**The task:** Reproduce the lines below, swapping every "GUI agent" for "interface assistant" and leaving everything else unchanged.
---+---
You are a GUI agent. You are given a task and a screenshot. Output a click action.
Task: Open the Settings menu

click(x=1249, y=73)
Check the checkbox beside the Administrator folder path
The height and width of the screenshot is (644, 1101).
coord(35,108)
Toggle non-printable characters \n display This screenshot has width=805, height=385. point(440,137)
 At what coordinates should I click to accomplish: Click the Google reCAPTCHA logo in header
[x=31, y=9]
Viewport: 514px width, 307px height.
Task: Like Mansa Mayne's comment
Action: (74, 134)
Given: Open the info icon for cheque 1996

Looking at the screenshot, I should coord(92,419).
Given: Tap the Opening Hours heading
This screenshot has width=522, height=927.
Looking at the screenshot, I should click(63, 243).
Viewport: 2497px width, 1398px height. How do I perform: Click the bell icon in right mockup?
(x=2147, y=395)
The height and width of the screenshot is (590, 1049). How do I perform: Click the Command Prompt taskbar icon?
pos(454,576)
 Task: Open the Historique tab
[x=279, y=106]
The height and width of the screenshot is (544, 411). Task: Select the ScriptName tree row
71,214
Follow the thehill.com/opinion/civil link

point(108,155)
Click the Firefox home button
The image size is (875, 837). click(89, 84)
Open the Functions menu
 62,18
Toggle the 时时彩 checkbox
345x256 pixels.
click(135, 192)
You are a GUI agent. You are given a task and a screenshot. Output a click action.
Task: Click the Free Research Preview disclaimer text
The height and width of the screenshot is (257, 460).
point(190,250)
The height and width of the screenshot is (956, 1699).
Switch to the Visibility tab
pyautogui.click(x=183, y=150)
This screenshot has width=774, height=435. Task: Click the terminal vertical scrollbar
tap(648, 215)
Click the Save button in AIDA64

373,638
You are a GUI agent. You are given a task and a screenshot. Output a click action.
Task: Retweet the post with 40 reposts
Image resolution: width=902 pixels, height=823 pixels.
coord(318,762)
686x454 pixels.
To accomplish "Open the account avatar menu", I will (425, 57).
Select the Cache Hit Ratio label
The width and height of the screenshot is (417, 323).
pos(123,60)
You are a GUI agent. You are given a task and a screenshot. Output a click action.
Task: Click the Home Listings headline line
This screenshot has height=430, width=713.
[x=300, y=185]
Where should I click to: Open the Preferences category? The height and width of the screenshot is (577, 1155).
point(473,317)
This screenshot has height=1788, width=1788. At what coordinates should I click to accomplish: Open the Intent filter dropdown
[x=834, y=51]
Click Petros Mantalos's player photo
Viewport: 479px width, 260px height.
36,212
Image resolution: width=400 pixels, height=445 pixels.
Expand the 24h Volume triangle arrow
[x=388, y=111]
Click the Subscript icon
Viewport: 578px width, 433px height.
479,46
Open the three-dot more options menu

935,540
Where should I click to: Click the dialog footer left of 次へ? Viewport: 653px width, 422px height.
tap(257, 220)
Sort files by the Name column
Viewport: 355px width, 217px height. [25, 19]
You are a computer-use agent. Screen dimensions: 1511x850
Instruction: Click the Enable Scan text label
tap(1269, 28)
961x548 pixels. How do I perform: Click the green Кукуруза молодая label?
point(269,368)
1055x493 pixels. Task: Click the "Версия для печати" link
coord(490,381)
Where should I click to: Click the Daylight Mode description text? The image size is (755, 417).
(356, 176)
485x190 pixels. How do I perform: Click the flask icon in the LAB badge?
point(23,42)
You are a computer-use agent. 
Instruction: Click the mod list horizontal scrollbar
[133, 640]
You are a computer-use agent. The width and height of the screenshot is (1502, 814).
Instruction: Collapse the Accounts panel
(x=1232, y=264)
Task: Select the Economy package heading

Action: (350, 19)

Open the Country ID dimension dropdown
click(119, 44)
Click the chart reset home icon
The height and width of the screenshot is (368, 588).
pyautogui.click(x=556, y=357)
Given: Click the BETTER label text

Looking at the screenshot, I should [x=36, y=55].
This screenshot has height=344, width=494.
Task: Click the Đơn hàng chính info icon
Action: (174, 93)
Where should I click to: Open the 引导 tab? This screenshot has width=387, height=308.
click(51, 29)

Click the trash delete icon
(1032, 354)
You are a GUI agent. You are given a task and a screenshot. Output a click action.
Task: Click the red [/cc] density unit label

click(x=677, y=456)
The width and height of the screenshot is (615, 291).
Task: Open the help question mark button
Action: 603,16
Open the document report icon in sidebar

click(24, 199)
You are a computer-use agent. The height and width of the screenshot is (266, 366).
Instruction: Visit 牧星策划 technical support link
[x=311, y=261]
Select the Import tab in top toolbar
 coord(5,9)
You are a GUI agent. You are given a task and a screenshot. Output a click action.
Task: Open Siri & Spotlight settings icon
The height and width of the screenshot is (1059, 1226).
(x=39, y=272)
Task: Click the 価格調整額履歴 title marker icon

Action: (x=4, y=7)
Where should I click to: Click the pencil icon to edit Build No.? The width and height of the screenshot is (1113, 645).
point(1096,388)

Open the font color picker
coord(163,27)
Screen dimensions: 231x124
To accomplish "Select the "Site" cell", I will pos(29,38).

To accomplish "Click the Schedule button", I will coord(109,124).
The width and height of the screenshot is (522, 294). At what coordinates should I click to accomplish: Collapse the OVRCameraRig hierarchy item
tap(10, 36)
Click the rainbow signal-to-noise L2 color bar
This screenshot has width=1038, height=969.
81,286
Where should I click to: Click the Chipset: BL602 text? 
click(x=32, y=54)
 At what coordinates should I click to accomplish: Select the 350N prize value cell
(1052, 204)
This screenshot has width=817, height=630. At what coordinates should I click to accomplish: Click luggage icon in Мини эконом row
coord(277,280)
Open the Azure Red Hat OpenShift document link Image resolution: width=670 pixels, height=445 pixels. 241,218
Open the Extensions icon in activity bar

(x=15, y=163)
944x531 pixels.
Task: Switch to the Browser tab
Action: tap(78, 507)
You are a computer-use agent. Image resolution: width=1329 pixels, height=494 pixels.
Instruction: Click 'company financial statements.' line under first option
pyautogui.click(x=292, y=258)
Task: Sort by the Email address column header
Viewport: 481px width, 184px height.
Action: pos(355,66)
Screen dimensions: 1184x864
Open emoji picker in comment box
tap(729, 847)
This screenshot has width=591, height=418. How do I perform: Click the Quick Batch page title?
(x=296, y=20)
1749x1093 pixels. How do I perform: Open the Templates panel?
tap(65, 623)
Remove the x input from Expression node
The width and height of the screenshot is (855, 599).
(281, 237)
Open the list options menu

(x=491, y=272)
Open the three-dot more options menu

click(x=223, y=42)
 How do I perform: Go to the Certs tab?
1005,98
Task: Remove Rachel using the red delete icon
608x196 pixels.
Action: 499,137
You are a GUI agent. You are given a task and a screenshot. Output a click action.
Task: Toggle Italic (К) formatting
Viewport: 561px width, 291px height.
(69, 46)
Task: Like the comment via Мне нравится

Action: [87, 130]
---+---
**The completed task:**
You are a interface assistant. You are given a task and a screenshot. Output a click action.
Task: Open the Settings menu

click(x=1249, y=73)
Check the checkbox beside the Administrator folder path
The height and width of the screenshot is (644, 1101).
coord(35,108)
Toggle non-printable characters \n display This screenshot has width=805, height=385. point(440,137)
 At what coordinates should I click to accomplish: Click the Google reCAPTCHA logo in header
[x=31, y=9]
Viewport: 514px width, 307px height.
Task: Like Mansa Mayne's comment
Action: (74, 134)
Given: Open the info icon for cheque 1996

Looking at the screenshot, I should coord(92,419).
Given: Tap the Opening Hours heading
This screenshot has width=522, height=927.
Looking at the screenshot, I should click(63, 243).
Viewport: 2497px width, 1398px height. How do I perform: Click the bell icon in right mockup?
(x=2147, y=395)
The height and width of the screenshot is (590, 1049). How do I perform: Click the Command Prompt taskbar icon?
pos(454,576)
 Task: Open the Historique tab
[x=279, y=106]
The height and width of the screenshot is (544, 411). Task: Select the ScriptName tree row
71,214
Follow the thehill.com/opinion/civil link

point(108,155)
Click the Firefox home button
The image size is (875, 837). click(89, 84)
Open the Functions menu
 62,18
Toggle the 时时彩 checkbox
345x256 pixels.
click(135, 192)
You are a interface assistant. You are given a task and a screenshot. Output a click action.
Task: Click the Free Research Preview disclaimer text
The height and width of the screenshot is (257, 460).
point(190,250)
The height and width of the screenshot is (956, 1699).
Switch to the Visibility tab
pyautogui.click(x=183, y=150)
This screenshot has width=774, height=435. Task: Click the terminal vertical scrollbar
tap(648, 215)
Click the Save button in AIDA64

373,638
You are a interface assistant. You are given a task and a screenshot. Output a click action.
Task: Retweet the post with 40 reposts
Image resolution: width=902 pixels, height=823 pixels.
coord(318,762)
686x454 pixels.
To accomplish "Open the account avatar menu", I will (425, 57).
Select the Cache Hit Ratio label
The width and height of the screenshot is (417, 323).
pos(123,60)
You are a interface assistant. You are given a task and a screenshot. Output a click action.
Task: Click the Home Listings headline line
This screenshot has height=430, width=713.
[x=300, y=185]
Where should I click to: Open the Preferences category? The height and width of the screenshot is (577, 1155).
point(473,317)
This screenshot has height=1788, width=1788. At what coordinates should I click to accomplish: Open the Intent filter dropdown
[x=834, y=51]
Click Petros Mantalos's player photo
Viewport: 479px width, 260px height.
36,212
Image resolution: width=400 pixels, height=445 pixels.
Expand the 24h Volume triangle arrow
[x=388, y=111]
Click the Subscript icon
Viewport: 578px width, 433px height.
479,46
Open the three-dot more options menu

935,540
Where should I click to: Click the dialog footer left of 次へ? Viewport: 653px width, 422px height.
tap(257, 220)
Sort files by the Name column
Viewport: 355px width, 217px height. [25, 19]
You are a computer-use agent. Screen dimensions: 1511x850
Instruction: Click the Enable Scan text label
tap(1269, 28)
961x548 pixels. How do I perform: Click the green Кукуруза молодая label?
point(269,368)
1055x493 pixels. Task: Click the "Версия для печати" link
coord(490,381)
Where should I click to: Click the Daylight Mode description text? The image size is (755, 417).
(356, 176)
485x190 pixels. How do I perform: Click the flask icon in the LAB badge?
point(23,42)
You are a computer-use agent. 
Instruction: Click the mod list horizontal scrollbar
[133, 640]
You are a computer-use agent. The width and height of the screenshot is (1502, 814).
Instruction: Collapse the Accounts panel
(x=1232, y=264)
Task: Select the Economy package heading

Action: (350, 19)

Open the Country ID dimension dropdown
click(119, 44)
Click the chart reset home icon
The height and width of the screenshot is (368, 588).
pyautogui.click(x=556, y=357)
Given: Click the BETTER label text

Looking at the screenshot, I should [x=36, y=55].
This screenshot has height=344, width=494.
Task: Click the Đơn hàng chính info icon
Action: (174, 93)
Where should I click to: Open the 引导 tab? This screenshot has width=387, height=308.
click(51, 29)

Click the trash delete icon
(1032, 354)
You are a interface assistant. You are given a task and a screenshot. Output a click action.
Task: Click the red [/cc] density unit label

click(x=677, y=456)
The width and height of the screenshot is (615, 291).
Task: Open the help question mark button
Action: 603,16
Open the document report icon in sidebar

click(24, 199)
You are a computer-use agent. The height and width of the screenshot is (266, 366).
Instruction: Visit 牧星策划 technical support link
[x=311, y=261]
Select the Import tab in top toolbar
 coord(5,9)
You are a interface assistant. You are given a task and a screenshot. Output a click action.
Task: Open Siri & Spotlight settings icon
The height and width of the screenshot is (1059, 1226).
(x=39, y=272)
Task: Click the 価格調整額履歴 title marker icon

Action: (x=4, y=7)
Where should I click to: Click the pencil icon to edit Build No.? The width and height of the screenshot is (1113, 645).
point(1096,388)

Open the font color picker
coord(163,27)
Screen dimensions: 231x124
To accomplish "Select the "Site" cell", I will pos(29,38).

To accomplish "Click the Schedule button", I will coord(109,124).
The width and height of the screenshot is (522, 294). At what coordinates should I click to accomplish: Collapse the OVRCameraRig hierarchy item
tap(10, 36)
Click the rainbow signal-to-noise L2 color bar
This screenshot has width=1038, height=969.
81,286
Where should I click to: Click the Chipset: BL602 text? 
click(x=32, y=54)
 At what coordinates should I click to accomplish: Select the 350N prize value cell
(1052, 204)
This screenshot has width=817, height=630. At what coordinates should I click to accomplish: Click luggage icon in Мини эконом row
coord(277,280)
Open the Azure Red Hat OpenShift document link Image resolution: width=670 pixels, height=445 pixels. 241,218
Open the Extensions icon in activity bar

(x=15, y=163)
944x531 pixels.
Task: Switch to the Browser tab
Action: tap(78, 507)
You are a computer-use agent. Image resolution: width=1329 pixels, height=494 pixels.
Instruction: Click 'company financial statements.' line under first option
pyautogui.click(x=292, y=258)
Task: Sort by the Email address column header
Viewport: 481px width, 184px height.
Action: pos(355,66)
Screen dimensions: 1184x864
Open emoji picker in comment box
tap(729, 847)
This screenshot has width=591, height=418. How do I perform: Click the Quick Batch page title?
(x=296, y=20)
1749x1093 pixels. How do I perform: Open the Templates panel?
tap(65, 623)
Remove the x input from Expression node
The width and height of the screenshot is (855, 599).
(281, 237)
Open the list options menu

(x=491, y=272)
Open the three-dot more options menu

click(x=223, y=42)
 How do I perform: Go to the Certs tab?
1005,98
Task: Remove Rachel using the red delete icon
608x196 pixels.
Action: 499,137
You are a interface assistant. You are given a task and a screenshot. Output a click action.
Task: Toggle Italic (К) formatting
Viewport: 561px width, 291px height.
(69, 46)
Task: Like the comment via Мне нравится

Action: [87, 130]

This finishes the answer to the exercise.